Developing Your Online Content Strategy

Now that you’re at the beginning of your season and the “content” you produce onstage (your concerts, plays, etc.) is likely pretty well finalized, it’s a good time for you to start thinking about the content for which you don’t sell tickets. That’s right — you’ve got plenty of other content that your audience might be interested in: photos, interviews, articles, newsletters, pre-concert lectures. And for each new event you produce, you can invent and create more of this content.

As Michelle Paul and I wrote in Breaking the Fifth Wall: Rethinking Arts Marketing for the 21st Century, this kind of content can help you engage with your audience online after they leave your venue. This is the “glue” that can keep them focused on your organization so that when it comes time for your next event, you are not “out of sight, out of mind.”

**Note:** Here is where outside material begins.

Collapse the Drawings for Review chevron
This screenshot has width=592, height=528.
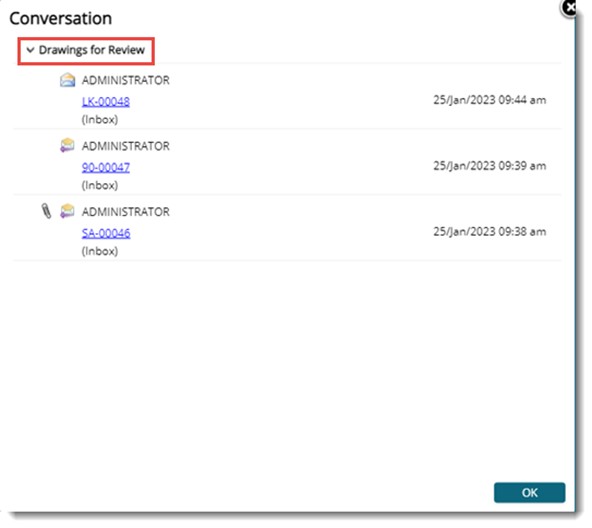pyautogui.click(x=30, y=50)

We know that people are hungry for compelling content that is authentic and not overly produced, as evidenced by the raw reality TV shows that get great ratings. We also know that well-educated and curious people (the kind that we know go to arts events!) are drawn to “smart” content. Witness the amazing popularity of the TED Talks, a phenomenon online and now on NPR. The key is to develop a content strategy and then produce regularly to build a following. From that following, you can build and grow engagement, and drive traffic back to your website. The rub is that you can’t do this for a couple of months and give up; you must commit to it, because you need to “train” patrons that you have a lot to offer, and that takes time.

At the top of your agenda should be an organizational decision about what kind of content you want to put out there. In future blog posts I’ll provide more specific ideas, but you know that you have creative and interesting people on your staff and coming to your organization all the time, most of whom would be thrilled to be the subject of blog posts, video interviews, and the like. And what’s great about the time in which we’re living is that you have all these incredible digital distribution tools at your fingertips – emails, Facebook posts, tweets, YouTube and Vine videos, Pinterest boards – there’s never been a better time to develop your “offstage” content.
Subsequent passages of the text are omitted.